◆ Exercise details ◆
Return exactly the lines of the records below, starting at the line that contains "Screen dimensions: 474x430" and ending at the line that contains "Task: Open the Sponsorware link", with both of those lines kept.

Dataset entries:
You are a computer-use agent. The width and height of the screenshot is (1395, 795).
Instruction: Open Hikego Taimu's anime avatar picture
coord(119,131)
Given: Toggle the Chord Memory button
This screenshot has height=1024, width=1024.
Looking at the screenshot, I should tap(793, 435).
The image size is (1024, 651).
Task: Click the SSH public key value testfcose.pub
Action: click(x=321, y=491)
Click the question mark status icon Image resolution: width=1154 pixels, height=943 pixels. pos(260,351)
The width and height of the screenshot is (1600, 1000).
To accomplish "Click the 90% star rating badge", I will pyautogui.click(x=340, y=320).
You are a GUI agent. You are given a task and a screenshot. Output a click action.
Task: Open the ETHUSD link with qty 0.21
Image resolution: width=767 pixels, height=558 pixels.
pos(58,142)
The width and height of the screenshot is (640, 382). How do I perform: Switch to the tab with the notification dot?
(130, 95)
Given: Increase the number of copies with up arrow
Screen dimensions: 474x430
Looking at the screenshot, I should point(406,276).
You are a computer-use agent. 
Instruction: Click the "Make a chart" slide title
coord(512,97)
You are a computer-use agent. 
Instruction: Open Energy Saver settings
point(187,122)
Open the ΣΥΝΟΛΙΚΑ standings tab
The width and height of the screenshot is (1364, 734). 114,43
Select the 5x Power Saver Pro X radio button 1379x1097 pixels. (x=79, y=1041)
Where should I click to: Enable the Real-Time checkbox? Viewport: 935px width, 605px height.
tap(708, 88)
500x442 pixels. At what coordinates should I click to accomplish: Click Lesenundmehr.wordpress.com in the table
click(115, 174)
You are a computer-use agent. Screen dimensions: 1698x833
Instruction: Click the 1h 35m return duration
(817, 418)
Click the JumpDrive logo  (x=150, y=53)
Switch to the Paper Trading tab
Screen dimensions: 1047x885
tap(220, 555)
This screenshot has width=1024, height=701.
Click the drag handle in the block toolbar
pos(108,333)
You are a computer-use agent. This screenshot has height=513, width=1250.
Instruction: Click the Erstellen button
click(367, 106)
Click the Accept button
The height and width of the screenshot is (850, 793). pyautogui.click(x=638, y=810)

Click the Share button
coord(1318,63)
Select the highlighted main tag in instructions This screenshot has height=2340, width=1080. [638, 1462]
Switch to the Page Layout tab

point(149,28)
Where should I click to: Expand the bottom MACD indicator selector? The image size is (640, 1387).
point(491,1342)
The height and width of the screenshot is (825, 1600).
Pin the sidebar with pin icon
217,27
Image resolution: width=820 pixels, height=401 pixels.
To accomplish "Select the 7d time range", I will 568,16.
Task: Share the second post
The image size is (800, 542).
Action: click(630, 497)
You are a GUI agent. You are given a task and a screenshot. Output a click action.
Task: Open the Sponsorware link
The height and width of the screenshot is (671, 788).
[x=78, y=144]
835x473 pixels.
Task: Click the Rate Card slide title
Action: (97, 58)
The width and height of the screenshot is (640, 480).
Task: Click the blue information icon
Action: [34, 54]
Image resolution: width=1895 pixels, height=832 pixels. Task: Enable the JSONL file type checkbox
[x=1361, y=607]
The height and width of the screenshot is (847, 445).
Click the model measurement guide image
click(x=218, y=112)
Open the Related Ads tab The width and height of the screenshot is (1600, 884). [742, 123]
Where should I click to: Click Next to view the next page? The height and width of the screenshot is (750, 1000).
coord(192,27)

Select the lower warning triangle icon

◆ Answer section ◆
Screen dimensions: 474x430
Looking at the screenshot, I should point(406,276).
You are a computer-use agent. 
Instruction: Click the "Make a chart" slide title
coord(512,97)
You are a computer-use agent. 
Instruction: Open Energy Saver settings
point(187,122)
Open the ΣΥΝΟΛΙΚΑ standings tab
The width and height of the screenshot is (1364, 734). 114,43
Select the 5x Power Saver Pro X radio button 1379x1097 pixels. (x=79, y=1041)
Where should I click to: Enable the Real-Time checkbox? Viewport: 935px width, 605px height.
tap(708, 88)
500x442 pixels. At what coordinates should I click to accomplish: Click Lesenundmehr.wordpress.com in the table
click(115, 174)
You are a computer-use agent. Screen dimensions: 1698x833
Instruction: Click the 1h 35m return duration
(817, 418)
Click the JumpDrive logo  (x=150, y=53)
Switch to the Paper Trading tab
Screen dimensions: 1047x885
tap(220, 555)
This screenshot has width=1024, height=701.
Click the drag handle in the block toolbar
pos(108,333)
You are a computer-use agent. This screenshot has height=513, width=1250.
Instruction: Click the Erstellen button
click(367, 106)
Click the Accept button
The height and width of the screenshot is (850, 793). pyautogui.click(x=638, y=810)

Click the Share button
coord(1318,63)
Select the highlighted main tag in instructions This screenshot has height=2340, width=1080. [638, 1462]
Switch to the Page Layout tab

point(149,28)
Where should I click to: Expand the bottom MACD indicator selector? The image size is (640, 1387).
point(491,1342)
The height and width of the screenshot is (825, 1600).
Pin the sidebar with pin icon
217,27
Image resolution: width=820 pixels, height=401 pixels.
To accomplish "Select the 7d time range", I will 568,16.
Task: Share the second post
The image size is (800, 542).
Action: click(630, 497)
You are a GUI agent. You are given a task and a screenshot. Output a click action.
Task: Open the Sponsorware link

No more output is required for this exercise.